UNJCI : après la suspension du 12ᵉ congrès ordinaire par la justice, un congrès extraordinaire convoqué le 25 février 2026

Le Conseil d’administration de l’UNJCI a convoqué un congrès extraordinaire pour le mercredi 25 février 2026 à la Maison de la Presse d’Abidjan, afin d’examiner la crise grave et persistante que traverse la faîtière.

Selon la convocation signée par le président du Conseil d’administration, Bertin N’Guessan, cette session exceptionnelle est organisée conformément à l’article 15 des statuts. Celui-ci prévoit qu’en cas de crise grave, le congrès peut être réuni en session extraordinaire à la demande du Conseil d’administration, du Conseil exécutif ou des deux tiers des membres.

Réuni conformément aux textes en vigueur, le Conseil d’administration entend analyser en profondeur la situation actuelle et statuer sur les mesures à prendre pour rétablir l’ordre statutaire, la cohésion et la stabilité au sein de l’organisation. L’ordre du jour unique portera sur l’examen de la crise et les décisions à adopter.
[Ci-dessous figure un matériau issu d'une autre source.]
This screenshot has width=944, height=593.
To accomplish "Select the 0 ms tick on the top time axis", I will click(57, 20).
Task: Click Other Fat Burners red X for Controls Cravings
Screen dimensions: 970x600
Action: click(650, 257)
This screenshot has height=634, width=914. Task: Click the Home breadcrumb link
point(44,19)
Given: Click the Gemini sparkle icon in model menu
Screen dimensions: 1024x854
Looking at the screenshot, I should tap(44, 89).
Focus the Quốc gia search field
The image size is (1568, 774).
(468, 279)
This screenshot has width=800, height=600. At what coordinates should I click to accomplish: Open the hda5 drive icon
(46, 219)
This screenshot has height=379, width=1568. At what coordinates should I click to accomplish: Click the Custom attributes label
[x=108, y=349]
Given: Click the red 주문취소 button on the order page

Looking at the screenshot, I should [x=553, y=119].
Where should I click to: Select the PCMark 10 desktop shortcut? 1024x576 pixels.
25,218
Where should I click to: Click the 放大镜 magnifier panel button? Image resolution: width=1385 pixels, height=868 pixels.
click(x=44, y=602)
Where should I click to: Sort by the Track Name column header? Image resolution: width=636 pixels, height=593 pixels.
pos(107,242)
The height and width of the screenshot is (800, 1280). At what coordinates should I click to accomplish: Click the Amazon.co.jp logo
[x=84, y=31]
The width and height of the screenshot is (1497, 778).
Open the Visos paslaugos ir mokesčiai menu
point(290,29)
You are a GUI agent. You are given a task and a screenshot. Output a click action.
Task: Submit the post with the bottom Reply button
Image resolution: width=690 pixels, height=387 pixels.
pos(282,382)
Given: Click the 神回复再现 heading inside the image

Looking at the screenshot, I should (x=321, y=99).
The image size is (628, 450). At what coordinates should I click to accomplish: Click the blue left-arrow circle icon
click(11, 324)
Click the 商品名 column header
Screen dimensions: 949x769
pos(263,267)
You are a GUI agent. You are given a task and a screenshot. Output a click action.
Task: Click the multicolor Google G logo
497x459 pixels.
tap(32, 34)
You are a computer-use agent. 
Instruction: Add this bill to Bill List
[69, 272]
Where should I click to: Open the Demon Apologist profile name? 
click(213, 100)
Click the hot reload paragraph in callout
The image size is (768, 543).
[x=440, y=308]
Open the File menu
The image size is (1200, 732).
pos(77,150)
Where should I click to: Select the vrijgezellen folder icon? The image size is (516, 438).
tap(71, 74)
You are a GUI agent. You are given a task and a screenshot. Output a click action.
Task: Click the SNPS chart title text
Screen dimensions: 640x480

Il est précisé que ce congrès extraordinaire n’aura pas de caractère électif.

Cette initiative intervient après la suspension du 12ᵉ congrès ordinaire, initialement prévu les 20 et 21 février, à la suite d’une décision de justice rendue le 19 février.

De son côté, le président de l’UNJCI, Jean-Claude Coulibaly, a dénoncé une décision qu’il juge « surprenante » et annoncé son intention d’exercer un recours.

Dans un contexte de fortes tensions internes, les différentes instances appellent les membres à la responsabilité et à la mobilisation pour préserver l’unité et l’avenir de l’organisation, fidèle à l’esprit de ses fondateurs.

Il y a 35 ans, l’esprit fondateur de l’UNJCI

Il y a 35 ans, avec mes amis Honorat de Yedagne, feu Diégou B. et d’autres confrères, nous avons créé l’Union nationale des journalistes de Côte d’Ivoire (UNJCI) dans un esprit d’union et de confraternité.

C’était un espoir, une affirmation forte de la liberté de la presse en Côte d’Ivoire — et non un instrument de compromission pénale, correctionnelle ou juridictionnelle des journalistes ivoiriens. L’ambition était claire : défendre la profession, protéger ses membres et promouvoir l’éthique, dans le respect des textes et des valeurs républicaines.